THE GHOST AND MRS. MUIR (Original Motion Picture Score) - Bernard Herrmann/Elmer Bernstein


YEAR: 1975

LABEL: Varese Saraband

TRACK LISTING: Prelude/Local Train/The Sea, The Ghost/The Storm/The Apparition, The Lights/Bedtime, Poetry, Lucia/Dictation/Boyhood's End/Pastoral, Nocturne, London/The Reading/Local Train, The Spring Sea, Romance/Love/Farewell, The Home/Sorrow, The Passing Years/The Late Sea, Forever

IMPRESSIONS: This is one of my favourite film scores. It's lush and romantic and probably not what you'd think about when you think about Halloween music. This score, as an anonymous reviewer in the September 1947 issue of "Film Music Notes" wrote, has "...many passages of quiet loveliness"; it perfectly evokes the romantic ghost story of the film as well as the note of sadness which pervades the movie and a certain note of loneliness in the sound of this exquisite film music. Halloween does not have to be all blood and thunder and sometimes ghost stories are quiet and romantic evoking solitude; THE GHOST AND MRS. MUIR (the film and the score) are a prime example of this.

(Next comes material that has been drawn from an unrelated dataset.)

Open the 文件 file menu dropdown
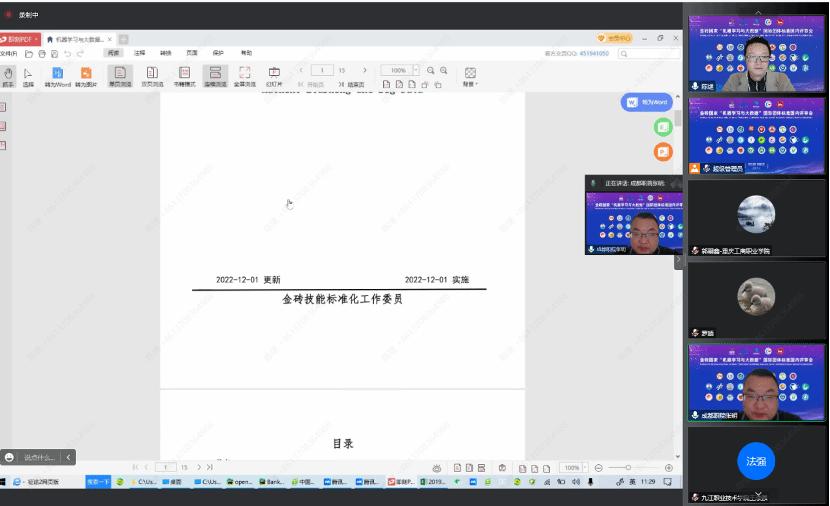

MY FAVOURITE TRACKS: Prelude/Local Train/The Sea, The Ghost/The Storm/The Apparition, The Lights/Bedtime, Poetry, Nocturne, The Spring Sea, Romance/Love/Farewell, The Home/Sorrow, The Passing Years/The Late Sea, Forever

FACT SHEET: THE GHOST AND MRS. MUIR is Bernard Herrmann's 7th film score composed for the 1947 20th Century Fox film starring Gene Tierney, Rex Harrison and George Sanders. Herrmann was a relatively little known young film composer when he scored this film. Following his usual custom, Herrmann orchestrated the entire score himself; it is mostly symphonic in texture with limited use of percussion or brass. In many sections, the size of the orchestra is greatly reduced and many pieces use a very limited musical palette generally of woodwinds. There are approximately 52 minutes of music in the film; this cd contains 38 minutes or around 3/4ths of the entire score. Small musical cues have been grouped together into continuous music to avoid a great many small cuts of music of less than a minute's duration. This particular recording of Bernard Herrmann's score is conducted by fellow film composer Elmer Bernstein.